Inoltre, ammesso che si riuscisse a formalizzare tutta la conoscenza del senso comune , ben altra cosa sarebbe fare in modo che un programma (magari in grado di controllare un robot) si dimostrasse sempre in grado di selezionare dalla sua memoria la conoscenza giusta per una data situazione, o di capire dal contesto quale conoscenze implicite utilizzare per dare un senso ad un atto comunicativo. Un problema apparentemente simile a quello della selezione delle conoscenze, ma in realtà ancora più complesso, è il cosiddetto problema della cornice (in inglese frame problem, ma qui il termine frame non ha nulla a che vedere con il formalismo ideato da Minsky), sul quale si è accumulata una letteratura scientifica e filosofica ricchissima. Per capire di cosa si tratti, usiamo una piccola storiella ideata da John Haugeland: "C'erano una volta tre Scatole: Papà Scatola, Mamma Scatola e il piccolo Baby Scatola. Papà Scatola stava sul pavimento al centro dello loro modesta casetta, con Baby Scatola appollaiato sulla spalla; Mamma scatola sedeva tranquillamente accanto alla porta. All'improvviso, sferragliando sulle sue rotelline, entrò Cavodoro, tutta desiderosa di risolvere qualche problema. Si guardò intorno e poi con somma cura spinse Papà scatola fino alla parete opposta." (J. Haugeland, Intelligenza Artificiale, Bollati Boringhieri 1988, p. 190)

Immaginiamo ora di porre queste tre domande al robot 'intelligente' Cavodoro:

  • Dov'è ora Papa scatola?

  • Dov'è ora Mamma scatola?

  • Dov'è ora Baby Scatola?

Cavodoro sa perfettamente dov'è Papa Scatola perché è lei che lo ha spinto fino alla parete. Per quanto riguarda Mamma Scatola e Baby, non avendoli toccati, il robot presumerebbe che siano rimasti dov'erano. Il fatto è che la sua azione di spostare Papà Scatola ha avuto un effetto collaterale: lo spostamento di Baby, poggiato sopra il papà. Dunque per rispondere alla terza domanda il robot dovrebbe tenere conto di questo effetto collaterale. Il problema è che i possibili effetti collaterali di una azione sono tantissimi. Ad esempio:

  • Quando si è aperta la porta Baby è caduto per lo spostamento d'aria;

  • Quando si è ha aperta la porta il gatto si è spaventato e ha fatto un salto su Papà Scatola che ha fatto cadere Baby;

  • Quando si è aperta la porta la finestra si rotta;

  •  …

Evidentemente, anche se il robot fosse dotato delle regole necessarie per farlo, calcolare tutti i possibili effetti collaterali di una azione sarebbe improponibile. Ma allora, in che modo selezionare tra questo sterminato numero di conseguenze quelle rilevanti?

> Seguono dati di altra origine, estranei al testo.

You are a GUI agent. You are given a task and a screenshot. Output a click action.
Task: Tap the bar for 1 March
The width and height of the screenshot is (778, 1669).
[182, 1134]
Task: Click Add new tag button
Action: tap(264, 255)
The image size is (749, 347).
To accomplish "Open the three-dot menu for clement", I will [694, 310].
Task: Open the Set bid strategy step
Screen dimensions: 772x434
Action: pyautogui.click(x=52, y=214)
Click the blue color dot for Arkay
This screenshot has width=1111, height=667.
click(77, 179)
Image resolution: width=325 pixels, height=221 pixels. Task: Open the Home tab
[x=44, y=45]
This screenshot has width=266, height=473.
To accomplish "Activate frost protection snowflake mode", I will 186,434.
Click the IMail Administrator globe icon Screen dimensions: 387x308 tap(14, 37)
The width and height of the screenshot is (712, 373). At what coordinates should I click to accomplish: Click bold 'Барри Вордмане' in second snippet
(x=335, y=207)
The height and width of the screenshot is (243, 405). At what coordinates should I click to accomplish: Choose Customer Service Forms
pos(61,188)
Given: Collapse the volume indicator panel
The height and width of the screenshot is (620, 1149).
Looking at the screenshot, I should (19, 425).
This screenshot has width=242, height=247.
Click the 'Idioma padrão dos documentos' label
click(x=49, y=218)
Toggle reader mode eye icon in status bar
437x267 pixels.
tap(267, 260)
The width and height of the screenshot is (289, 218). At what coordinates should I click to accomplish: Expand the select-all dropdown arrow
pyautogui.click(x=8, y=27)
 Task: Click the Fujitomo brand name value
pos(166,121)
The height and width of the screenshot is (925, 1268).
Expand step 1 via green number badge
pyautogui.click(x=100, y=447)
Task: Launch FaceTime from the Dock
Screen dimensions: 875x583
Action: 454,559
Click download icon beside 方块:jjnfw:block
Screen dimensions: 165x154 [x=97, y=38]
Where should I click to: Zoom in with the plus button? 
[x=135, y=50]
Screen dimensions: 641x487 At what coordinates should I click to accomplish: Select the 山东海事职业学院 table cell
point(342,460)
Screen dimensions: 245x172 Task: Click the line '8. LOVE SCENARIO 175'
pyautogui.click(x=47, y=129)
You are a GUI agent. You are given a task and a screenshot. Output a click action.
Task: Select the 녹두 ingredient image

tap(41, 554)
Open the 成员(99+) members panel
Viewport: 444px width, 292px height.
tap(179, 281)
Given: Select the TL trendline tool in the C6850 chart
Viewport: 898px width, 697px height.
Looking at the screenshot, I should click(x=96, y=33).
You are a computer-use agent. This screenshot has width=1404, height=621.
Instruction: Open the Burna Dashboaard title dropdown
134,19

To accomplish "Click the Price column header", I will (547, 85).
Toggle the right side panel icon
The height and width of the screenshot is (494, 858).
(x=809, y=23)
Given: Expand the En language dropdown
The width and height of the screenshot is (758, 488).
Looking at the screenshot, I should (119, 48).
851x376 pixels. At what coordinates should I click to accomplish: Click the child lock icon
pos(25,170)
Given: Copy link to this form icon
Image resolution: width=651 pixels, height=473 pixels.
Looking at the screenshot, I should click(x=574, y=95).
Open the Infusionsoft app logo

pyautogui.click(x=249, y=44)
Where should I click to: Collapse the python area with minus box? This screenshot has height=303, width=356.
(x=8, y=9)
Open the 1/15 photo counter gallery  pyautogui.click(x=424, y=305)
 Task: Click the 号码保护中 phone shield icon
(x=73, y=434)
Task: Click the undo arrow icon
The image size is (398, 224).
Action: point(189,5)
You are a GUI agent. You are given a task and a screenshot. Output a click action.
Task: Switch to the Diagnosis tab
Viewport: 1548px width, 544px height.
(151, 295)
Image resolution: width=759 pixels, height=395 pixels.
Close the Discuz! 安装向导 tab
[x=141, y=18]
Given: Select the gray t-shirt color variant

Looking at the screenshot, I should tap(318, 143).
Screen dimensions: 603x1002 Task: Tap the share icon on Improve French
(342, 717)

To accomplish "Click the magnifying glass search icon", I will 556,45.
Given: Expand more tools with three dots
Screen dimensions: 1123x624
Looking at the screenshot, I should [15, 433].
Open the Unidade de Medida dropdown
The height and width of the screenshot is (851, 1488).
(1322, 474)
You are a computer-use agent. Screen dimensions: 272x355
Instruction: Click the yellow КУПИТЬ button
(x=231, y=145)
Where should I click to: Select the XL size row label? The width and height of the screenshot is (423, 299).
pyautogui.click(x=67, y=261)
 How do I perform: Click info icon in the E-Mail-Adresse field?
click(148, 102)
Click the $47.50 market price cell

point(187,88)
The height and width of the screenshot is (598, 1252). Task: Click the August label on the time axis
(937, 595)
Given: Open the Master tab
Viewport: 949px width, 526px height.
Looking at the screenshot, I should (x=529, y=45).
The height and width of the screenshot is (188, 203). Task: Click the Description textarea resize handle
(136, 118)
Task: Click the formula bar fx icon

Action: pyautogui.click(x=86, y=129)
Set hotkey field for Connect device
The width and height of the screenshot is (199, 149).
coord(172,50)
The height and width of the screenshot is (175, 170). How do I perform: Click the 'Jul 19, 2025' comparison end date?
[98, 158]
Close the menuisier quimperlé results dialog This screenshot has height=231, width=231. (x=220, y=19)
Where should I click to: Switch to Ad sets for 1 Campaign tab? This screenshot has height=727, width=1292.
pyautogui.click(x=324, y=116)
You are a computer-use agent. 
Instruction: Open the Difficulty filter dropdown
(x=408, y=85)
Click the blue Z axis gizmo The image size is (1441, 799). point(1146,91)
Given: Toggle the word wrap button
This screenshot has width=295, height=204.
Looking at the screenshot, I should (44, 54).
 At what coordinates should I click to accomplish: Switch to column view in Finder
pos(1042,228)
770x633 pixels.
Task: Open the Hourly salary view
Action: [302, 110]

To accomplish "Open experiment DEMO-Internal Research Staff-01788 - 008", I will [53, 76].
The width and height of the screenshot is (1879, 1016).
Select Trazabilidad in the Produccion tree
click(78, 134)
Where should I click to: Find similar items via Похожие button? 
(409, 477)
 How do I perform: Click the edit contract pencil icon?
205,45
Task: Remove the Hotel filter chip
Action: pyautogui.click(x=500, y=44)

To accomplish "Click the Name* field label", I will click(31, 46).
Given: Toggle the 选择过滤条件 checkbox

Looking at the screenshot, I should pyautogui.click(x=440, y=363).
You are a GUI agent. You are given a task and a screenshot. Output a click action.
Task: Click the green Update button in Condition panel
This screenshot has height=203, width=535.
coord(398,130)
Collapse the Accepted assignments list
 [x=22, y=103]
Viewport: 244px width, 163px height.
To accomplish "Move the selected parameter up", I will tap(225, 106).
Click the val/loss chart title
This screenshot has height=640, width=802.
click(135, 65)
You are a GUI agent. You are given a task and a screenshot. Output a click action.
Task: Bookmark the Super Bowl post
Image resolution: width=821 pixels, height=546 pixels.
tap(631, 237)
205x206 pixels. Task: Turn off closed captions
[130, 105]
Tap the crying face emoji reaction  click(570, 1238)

Naturalmente in una situazione semplice come quella della famiglia di scatole non sarebbe difficile dare ad un programma la capacità di tenere conto degli effetti collaterali rilevanti (ricordate SHRDLU?). Ma nella vita reale l'impresa è molto più complicata. Ad esempio, se entriamo in una casa e diamo una spinta al padrone di casa, egli potrebbe reagire, oppure la moglie potrebbe chiamare la polizia, o potrebbe arrivare un vicino e fermarci. Ogni nostra azione insomma ha una serie di conseguenze che ci costringono ad aggiornare continuamente la nostra conoscenza. E talvolta questi aggiornamenti sono radicali. Noi esseri umani siamo capaci di fare queste cose senza troppa difficoltà e in pochi secondi sin dalla tenera età. Ma finora nessuno è stato in grado di capire esattamente come questo avvenga e di trasformarlo in una serie di regole euristiche che un computer potrebbe usare per aggiornare nel corso del tempo le sue conoscenze sui fatti accidentali del mondo e sulle conseguenze delle sue eventuali azioni.